As the code can of course be read from the flash itself (the program needs to have access to itself), it crossed my mind to develop a bootloader which dumps the rest of the flash memory. This would ofcourse wipe the existing bootloader in the chip, so the chances of ending up with a defective product are pretty high.
Another thing which could be interesting, is to disassemble the base station. Maybe there is some firmware in there as well? Or is it just a ‘dumb’ extension of the thermostat?
For now, this was the end of my journey. At the moment of writing this article, it still isn’t February so I will enjoy a working thermostat while I still can.
Thank you for staying with me along this journey. I hope you learned just as much from it as I did. Even though it was unsuccesful in the end, the journey was really interesting and learned me a lot. If you have some things I might try in the future, please let me know.
Enjoyed reading your article, too bad you didn’t succeed.

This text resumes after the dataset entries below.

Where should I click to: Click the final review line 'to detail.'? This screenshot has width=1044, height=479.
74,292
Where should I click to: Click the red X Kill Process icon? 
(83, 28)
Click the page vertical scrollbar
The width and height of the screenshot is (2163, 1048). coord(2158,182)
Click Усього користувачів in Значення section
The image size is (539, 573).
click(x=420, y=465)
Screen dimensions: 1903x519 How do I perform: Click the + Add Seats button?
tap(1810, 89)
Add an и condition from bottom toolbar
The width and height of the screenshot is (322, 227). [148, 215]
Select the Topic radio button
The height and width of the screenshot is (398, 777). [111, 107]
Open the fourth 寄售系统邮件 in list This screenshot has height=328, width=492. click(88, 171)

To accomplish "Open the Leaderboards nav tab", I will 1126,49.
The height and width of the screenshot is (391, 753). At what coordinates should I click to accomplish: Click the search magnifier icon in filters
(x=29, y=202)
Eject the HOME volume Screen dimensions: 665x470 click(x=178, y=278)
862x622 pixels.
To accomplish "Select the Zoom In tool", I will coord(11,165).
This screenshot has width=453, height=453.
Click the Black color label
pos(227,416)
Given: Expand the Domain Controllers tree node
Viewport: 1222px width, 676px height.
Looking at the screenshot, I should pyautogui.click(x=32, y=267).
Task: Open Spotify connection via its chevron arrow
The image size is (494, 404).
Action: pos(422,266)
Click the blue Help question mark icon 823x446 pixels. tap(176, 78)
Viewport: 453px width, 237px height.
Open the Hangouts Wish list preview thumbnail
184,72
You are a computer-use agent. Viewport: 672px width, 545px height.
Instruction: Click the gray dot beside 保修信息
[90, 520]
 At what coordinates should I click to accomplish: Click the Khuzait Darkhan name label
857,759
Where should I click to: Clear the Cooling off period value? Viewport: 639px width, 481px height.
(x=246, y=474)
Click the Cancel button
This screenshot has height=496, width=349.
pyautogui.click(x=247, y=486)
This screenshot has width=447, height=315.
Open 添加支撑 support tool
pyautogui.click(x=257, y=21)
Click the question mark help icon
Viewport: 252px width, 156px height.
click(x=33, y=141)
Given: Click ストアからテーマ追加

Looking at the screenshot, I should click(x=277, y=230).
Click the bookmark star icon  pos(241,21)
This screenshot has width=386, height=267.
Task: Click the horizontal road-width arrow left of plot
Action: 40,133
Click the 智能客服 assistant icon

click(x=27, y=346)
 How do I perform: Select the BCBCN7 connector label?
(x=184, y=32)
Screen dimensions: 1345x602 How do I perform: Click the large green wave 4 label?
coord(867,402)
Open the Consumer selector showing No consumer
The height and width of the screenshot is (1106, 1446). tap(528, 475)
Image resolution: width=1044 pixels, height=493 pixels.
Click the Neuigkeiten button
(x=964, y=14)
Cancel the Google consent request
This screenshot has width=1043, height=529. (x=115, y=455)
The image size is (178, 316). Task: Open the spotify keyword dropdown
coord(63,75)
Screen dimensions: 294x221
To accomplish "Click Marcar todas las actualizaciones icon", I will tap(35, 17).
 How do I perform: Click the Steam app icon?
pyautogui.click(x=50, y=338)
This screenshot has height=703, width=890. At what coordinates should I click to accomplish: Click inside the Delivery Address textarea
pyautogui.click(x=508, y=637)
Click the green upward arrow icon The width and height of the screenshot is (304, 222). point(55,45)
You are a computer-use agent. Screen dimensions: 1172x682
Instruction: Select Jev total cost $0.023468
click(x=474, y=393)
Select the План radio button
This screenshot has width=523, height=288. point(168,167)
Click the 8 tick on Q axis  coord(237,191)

I will check back later to see if you see if any progress has been made.
In the worst case,. I have disposed of my e-thermostaat and help is too late for me
Thanks for your response. For now I paid the 24 Euros so I can use the thermostat for at least another year. So probably no updates from my side, but if so I’ll let you know.
Maybe it is possible to read the thermostat thermometer and rig the + and – button so you can control it with an Arduino or Pi Zero? Or even a step further, connect said Arduino or Pi to read the data that is going to the LCD?
That’s probably feasible, however I doubt if that would be much less work than designing my own thermostat and letting my home automation system control it. If you already go the extra mile to get an additional device such as Arduino or Pi to read the pins, switching a relay and reading a temperature sensor is not that much work either though.
I wonder if you were able to make any progress. The next year (for prolongate the subscription) is coming.
I’m asking myself if it couldn’t be better to design an open source thermostat. But I also agree that another €23,40 shouldn’t be the problem.
In the end I did design a very simple ESP8266 thermostat which communicates via SSL to my MQTT server. I can control it with my Home Assistant installation. It’s been working okay but because it sometimes crashes and I have to manually repower it, I haven’t released it yet. It’s designed to always fail safely so the heating turns off so it’s no big deal but it’s not ready to release.
At the moment I am also considering flashing Tasmota, which I use for some of my lights. I think that is a better option.
So to answer your question: no progress with this project and I probably never will. The thermostat was never perfect in the first place.